*Your goal*:
Copy all of the data below word for word, leaving out the pictures.

______________________________

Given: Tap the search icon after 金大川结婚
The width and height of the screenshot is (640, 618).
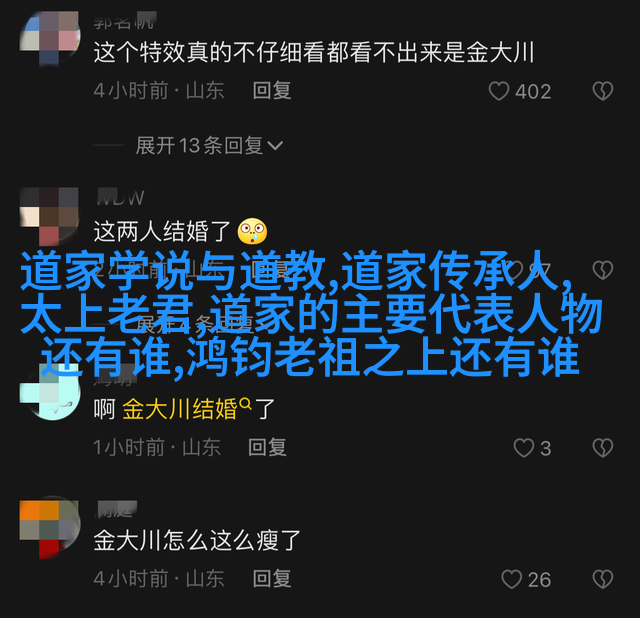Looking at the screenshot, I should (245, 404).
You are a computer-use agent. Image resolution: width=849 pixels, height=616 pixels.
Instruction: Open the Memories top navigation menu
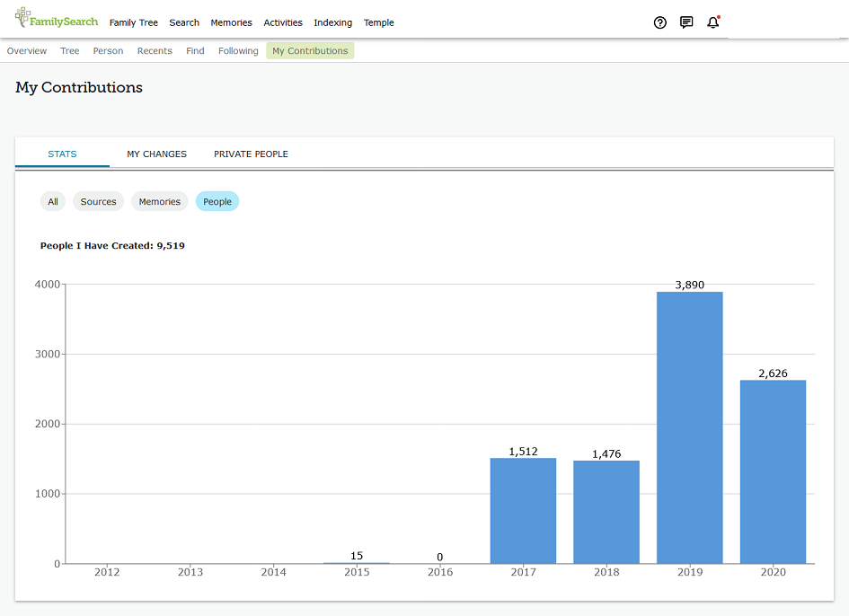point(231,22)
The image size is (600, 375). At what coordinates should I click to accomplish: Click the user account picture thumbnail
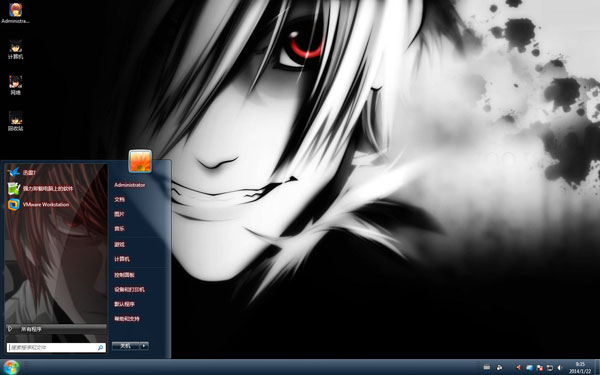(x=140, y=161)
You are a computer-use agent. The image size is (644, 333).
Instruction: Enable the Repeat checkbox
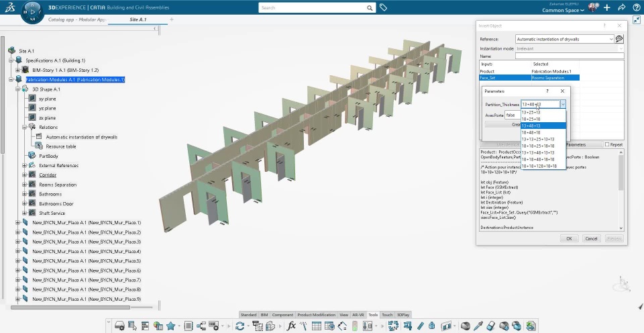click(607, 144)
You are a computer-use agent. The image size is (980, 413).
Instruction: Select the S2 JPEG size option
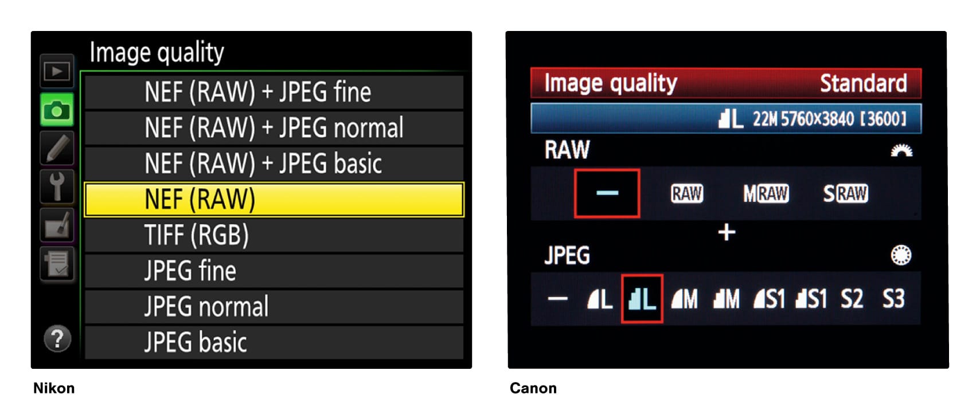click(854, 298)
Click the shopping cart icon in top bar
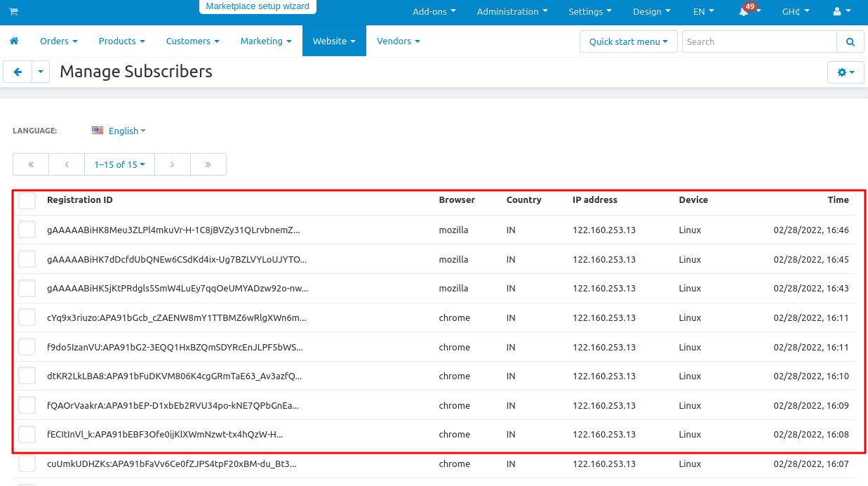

______________________________

*Result of the exercise*:
Given: Tap the search icon after 金大川结婚
The width and height of the screenshot is (640, 618).
Looking at the screenshot, I should (245, 404).
You are a computer-use agent. Image resolution: width=849 pixels, height=616 pixels.
Instruction: Open the Memories top navigation menu
point(231,22)
The image size is (600, 375). At what coordinates should I click to accomplish: Click the user account picture thumbnail
(x=140, y=161)
You are a computer-use agent. The image size is (644, 333).
Instruction: Enable the Repeat checkbox
click(607, 144)
You are a computer-use agent. The image size is (980, 413).
Instruction: Select the S2 JPEG size option
click(854, 298)
Click the shopping cart icon in top bar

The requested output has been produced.